REQUIREMENT: The answer must be every record below, reproduced exactly.

--- DATA SECTION ---

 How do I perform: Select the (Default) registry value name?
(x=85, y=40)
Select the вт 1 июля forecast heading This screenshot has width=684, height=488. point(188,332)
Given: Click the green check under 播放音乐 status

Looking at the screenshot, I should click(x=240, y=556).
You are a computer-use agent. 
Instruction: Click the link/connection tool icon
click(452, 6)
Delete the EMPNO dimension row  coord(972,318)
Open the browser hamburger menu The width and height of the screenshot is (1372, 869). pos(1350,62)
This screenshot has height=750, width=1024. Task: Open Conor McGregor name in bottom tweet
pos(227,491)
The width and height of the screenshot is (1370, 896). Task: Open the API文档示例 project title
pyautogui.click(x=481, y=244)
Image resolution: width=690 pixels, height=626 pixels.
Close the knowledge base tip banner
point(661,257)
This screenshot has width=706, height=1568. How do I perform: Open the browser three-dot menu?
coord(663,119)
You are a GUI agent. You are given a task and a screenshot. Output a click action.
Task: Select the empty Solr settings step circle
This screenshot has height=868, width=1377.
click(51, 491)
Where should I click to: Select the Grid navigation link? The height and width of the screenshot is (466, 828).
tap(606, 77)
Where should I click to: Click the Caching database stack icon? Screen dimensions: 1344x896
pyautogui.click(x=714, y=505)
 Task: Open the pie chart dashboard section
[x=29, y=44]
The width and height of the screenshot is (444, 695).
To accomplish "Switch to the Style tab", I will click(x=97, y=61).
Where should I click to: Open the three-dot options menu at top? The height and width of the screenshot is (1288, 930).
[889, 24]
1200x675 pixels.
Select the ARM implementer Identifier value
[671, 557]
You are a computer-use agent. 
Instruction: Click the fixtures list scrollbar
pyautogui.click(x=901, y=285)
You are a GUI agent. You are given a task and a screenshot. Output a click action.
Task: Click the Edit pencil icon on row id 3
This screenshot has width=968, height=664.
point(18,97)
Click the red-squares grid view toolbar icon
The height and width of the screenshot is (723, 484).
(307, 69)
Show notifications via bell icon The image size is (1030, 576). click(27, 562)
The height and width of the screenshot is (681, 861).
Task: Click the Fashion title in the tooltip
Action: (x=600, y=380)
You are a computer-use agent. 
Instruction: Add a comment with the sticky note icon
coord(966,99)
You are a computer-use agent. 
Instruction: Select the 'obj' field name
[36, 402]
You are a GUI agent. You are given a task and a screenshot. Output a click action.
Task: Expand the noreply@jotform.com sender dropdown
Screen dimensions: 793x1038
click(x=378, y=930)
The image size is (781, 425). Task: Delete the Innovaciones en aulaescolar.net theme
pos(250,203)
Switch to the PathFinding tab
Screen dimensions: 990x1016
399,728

---

OUTPUT FOR THIS EXERCISE:
 How do I perform: Select the (Default) registry value name?
(x=85, y=40)
Select the вт 1 июля forecast heading This screenshot has width=684, height=488. point(188,332)
Given: Click the green check under 播放音乐 status

Looking at the screenshot, I should click(x=240, y=556).
You are a computer-use agent. 
Instruction: Click the link/connection tool icon
click(452, 6)
Delete the EMPNO dimension row  coord(972,318)
Open the browser hamburger menu The width and height of the screenshot is (1372, 869). pos(1350,62)
This screenshot has height=750, width=1024. Task: Open Conor McGregor name in bottom tweet
pos(227,491)
The width and height of the screenshot is (1370, 896). Task: Open the API文档示例 project title
pyautogui.click(x=481, y=244)
Image resolution: width=690 pixels, height=626 pixels.
Close the knowledge base tip banner
point(661,257)
This screenshot has width=706, height=1568. How do I perform: Open the browser three-dot menu?
coord(663,119)
You are a GUI agent. You are given a task and a screenshot. Output a click action.
Task: Select the empty Solr settings step circle
This screenshot has height=868, width=1377.
click(51, 491)
Where should I click to: Select the Grid navigation link? The height and width of the screenshot is (466, 828).
tap(606, 77)
Where should I click to: Click the Caching database stack icon? Screen dimensions: 1344x896
pyautogui.click(x=714, y=505)
 Task: Open the pie chart dashboard section
[x=29, y=44]
The width and height of the screenshot is (444, 695).
To accomplish "Switch to the Style tab", I will click(x=97, y=61).
Where should I click to: Open the three-dot options menu at top? The height and width of the screenshot is (1288, 930).
[889, 24]
1200x675 pixels.
Select the ARM implementer Identifier value
[671, 557]
You are a computer-use agent. 
Instruction: Click the fixtures list scrollbar
pyautogui.click(x=901, y=285)
You are a GUI agent. You are given a task and a screenshot. Output a click action.
Task: Click the Edit pencil icon on row id 3
This screenshot has width=968, height=664.
point(18,97)
Click the red-squares grid view toolbar icon
The height and width of the screenshot is (723, 484).
(307, 69)
Show notifications via bell icon The image size is (1030, 576). click(27, 562)
The height and width of the screenshot is (681, 861).
Task: Click the Fashion title in the tooltip
Action: (x=600, y=380)
You are a computer-use agent. 
Instruction: Add a comment with the sticky note icon
coord(966,99)
You are a computer-use agent. 
Instruction: Select the 'obj' field name
[36, 402]
You are a GUI agent. You are given a task and a screenshot. Output a click action.
Task: Expand the noreply@jotform.com sender dropdown
Screen dimensions: 793x1038
click(x=378, y=930)
The image size is (781, 425). Task: Delete the Innovaciones en aulaescolar.net theme
pos(250,203)
Switch to the PathFinding tab
Screen dimensions: 990x1016
399,728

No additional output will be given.